Davalı tarafından cevap dilekçesi sunulmadığından davanın inkar çerçevesinde savunulmuştur.
Dilekçelerin teatisi aşaması usulüne uygun tamamlanmakla yine usulüne uygun olarak tahkikat aşamasına geçilmiştir.
DELİLLER:
İzmir 10. İcra Müdürlüğü’nün … Esas sayılı dosyası, İzmir Ticaret Sicili Müdürlüğü, Torbalı Vergi Dairesi ve Ege Vergi Dairesi’ne yazılan müzekkere cevapları ile taraf kayıtlarının tetkikine dair rapor dosya arasındadır.
İzmir 10. İcra Dairesi’nin … Esas sayılı dosyasının incelenmesinde; Mahkememiz davacısı tarafından davalı aleyhine 5.650,00 TL asıl alacağın tahsiline yönelik ilamsız takip başlatıldığı, takip dayanağının cari hesaptan kaynaklı bakiye alacak olarak belirtildiği, davalı yanca yapılan itiraz üzerine takibin durdurulduğu görülmüştür.
Mahkememizin 10/03/2022 tarihli duruşmasında verilen ara karar ile Mahkememizce yapılan uyuşmazlık tespiti -doğrultusunda davacının davalıdan alacaklı olup olmadığı ve diğer uyuşmazlık tespitinde belirtilen hususlarda SMMM bilirkişisi … tarafından hazırlanan 09/06/2022 tarihli raporun dosyaya sunulduğu ve taraflara usulüne uygun tebliğ edildiği tespit edilmiş, raporun incelenmesinde özetle” taraflar arasında ticari bir ilişkinin bulunduğu, davacının defterlerinin lehine teşkil edebilecek olduğu, davalı yan defterlerinin incelenemediği, davacı tarafından davalı aleyhine 3 adet fatura tanzim edildiği, bunlardan 12/05/2020 ve 20/05/2020 tarihli olanların davacı ve davalı taraf BS-BA beyannamesinde bildirildiği, davacının davalı aleyhine düzenlediği 11/06/2020 tarihli faturanın ise taraf BA-BS beyannamesinde bildirilmediği davalı tarafça davacıya verilen 12/05/2020 tarihli 4.100,00 TL tutarlı senedin davacı nezdinde yeniden 11/06/2020 tarihinde davalıya iade şeklinde kayıt yapıldığı, iadeye ilişkin herhangi bir bilgi yahut belge sunulmadığı, buradan hareketle 4.100,00 TL’lik iadenin çıkarılması neticesi davacının davalıdan 1.550,00 TL tutarında alacaklı olduğu hususlarında kanaatin bildirildiği” görülmüş, rapora karşı davacı vekili tarafından rapora itiraz ile yeni bir bilirkişiden rapor alınmasının talep edildiği, davalı yanca rapora beyan yahut itirazda bulunulmadığı görülmüştür.
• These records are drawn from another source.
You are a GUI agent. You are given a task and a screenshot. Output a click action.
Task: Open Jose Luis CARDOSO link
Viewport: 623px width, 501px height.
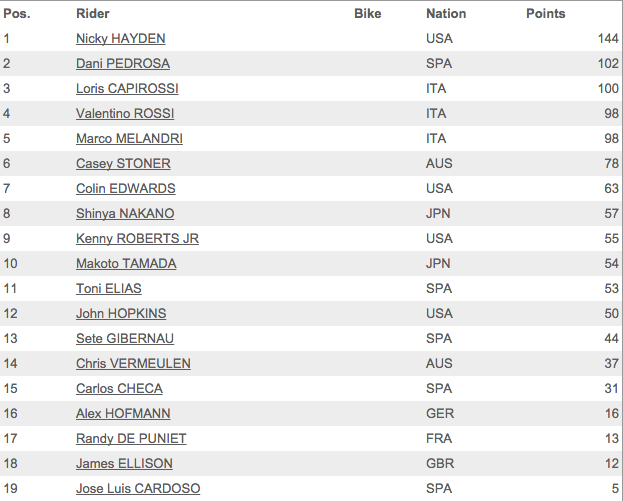(138, 489)
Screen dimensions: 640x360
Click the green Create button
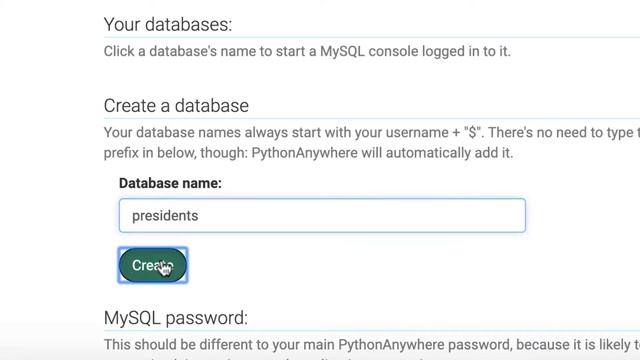coord(153,265)
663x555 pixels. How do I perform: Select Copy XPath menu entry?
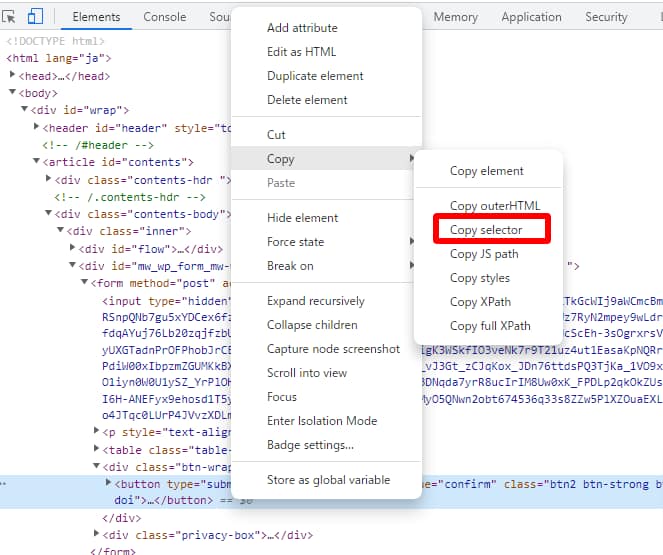(x=480, y=302)
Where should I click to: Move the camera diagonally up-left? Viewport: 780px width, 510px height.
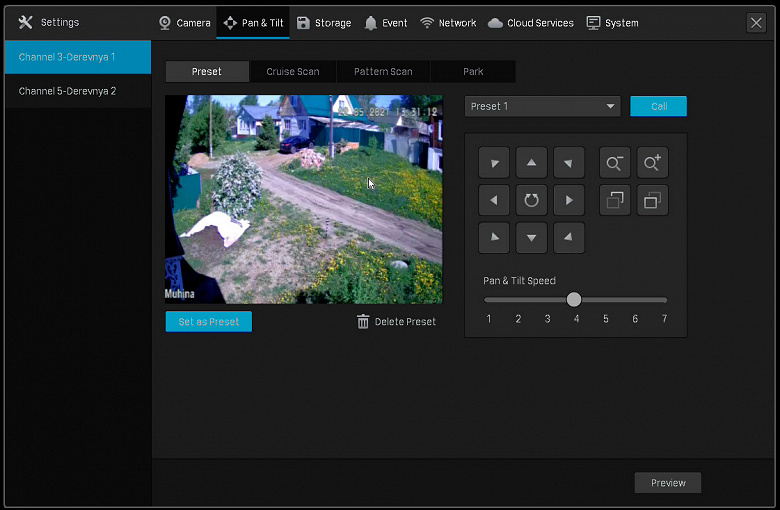pos(494,163)
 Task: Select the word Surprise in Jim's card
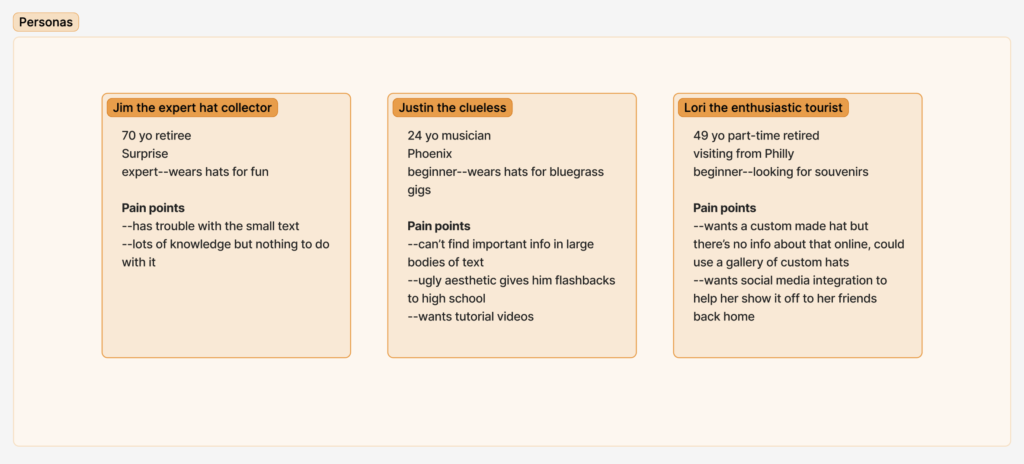pyautogui.click(x=145, y=154)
DELİLLERİN DEĞERLENDİRİLMESİ VE GEREKÇE:
Mahkememizce yapılan yargılama sonucunda; tarafların iddia ve savunmaları, deliller ve tüm dosya kapsamına göre;
Yapılan inceleme neticesinde davalı tarafça davanın inkar çerçevesinde savunulduğu göz önüne alındığında davacı tarafça davalı aleyhine İzmir 10. İcra Müdürlüğü’nün … Esas sayılı dosyası üzerinden ilamsız takip başlatıldığı, yapılan itiraz üzerine takibin durdurulduğu, davalı taraf 2020 yılı 5. ayında davacı lehine KDV hariç 2 fatura olmak üzere toplam 5.211,00 TL tutarında BA bildiriminde bulunulduğu, davacı tarafça ise 2020 yılı 5. ayında davalı aleyhine KDV hariç 2 fatura olmak üzere toplam 5.211,00 TL tutarında BS bildiriminde bulunulduğu, diğer istem konusu edilen 2020 yılı Haziran ve Temmuz aylarına yönelik birbirleri yönünden BA – BS bildiriminde bulunulmadığı hususlarında dosya kapsamında bir uyuşmazlık olmadığı görülmüştür.
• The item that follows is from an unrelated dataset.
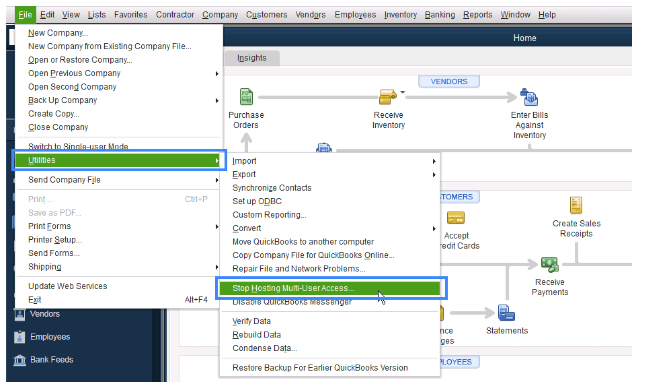Select the Enter Bills Against Inventory icon
Screen dimensions: 651x389
(x=529, y=97)
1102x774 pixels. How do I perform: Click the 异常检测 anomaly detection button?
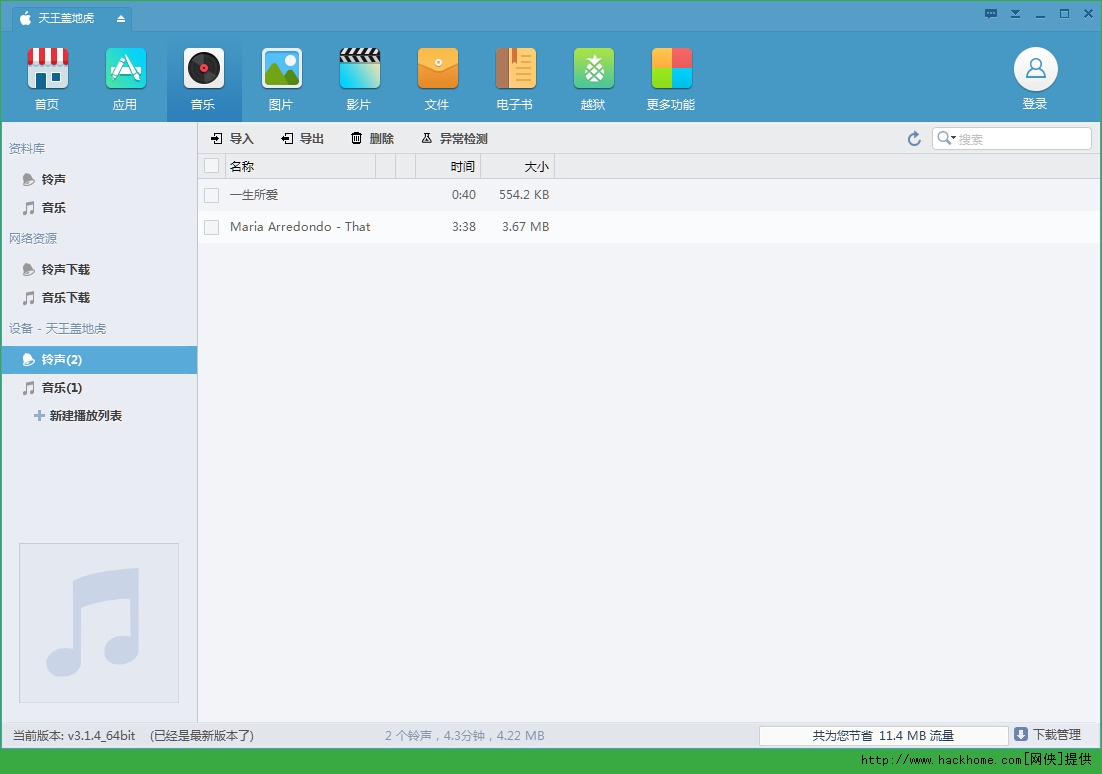(x=455, y=139)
Yukarıda yapılan tespit göz önün alındığında taraflar arası uyuşmazlığın taraflar arası ticari ilişkinin neyden kaynaklandığının tespiti, bu kapsamda ilişkinin deftere yansıma şeklinin değerlendirilmesi ve davacının davalıdan cari hesaptan kaynaklı alacağının olup olmadığı, olduğunun anlaşılması halinde cari hesabın faturadan oluşup oluşmadığının belirlenmesi, oluştuğunun belirlenmesi halinde faturaların davalı yana teslim edilip edilmediğinin yahut içeriği hizmet / ürünün davalıya teslimi ile verilip verilmediğinin, davalı tarafça icra takip dayanağı olarak belirtilen cari hesap bakiye alacağının ödenip ödenmediğinin incelenmesi ile oluşacak sonuca göre davacının davalıdan alacağının bulunup bulunmadığı, bu nedenle davalı yanca yapılan itirazın haklılık teşkil edip etmediğinin tespit ve değerlendirilmesine esas itirazın iptali isteminin yanı sıra davacı yanca istem konusu edilen icra inkar tazminat talebinin yerinde olup olmadığının belirlenmesine yönelik olduğu anlaşılmıştır.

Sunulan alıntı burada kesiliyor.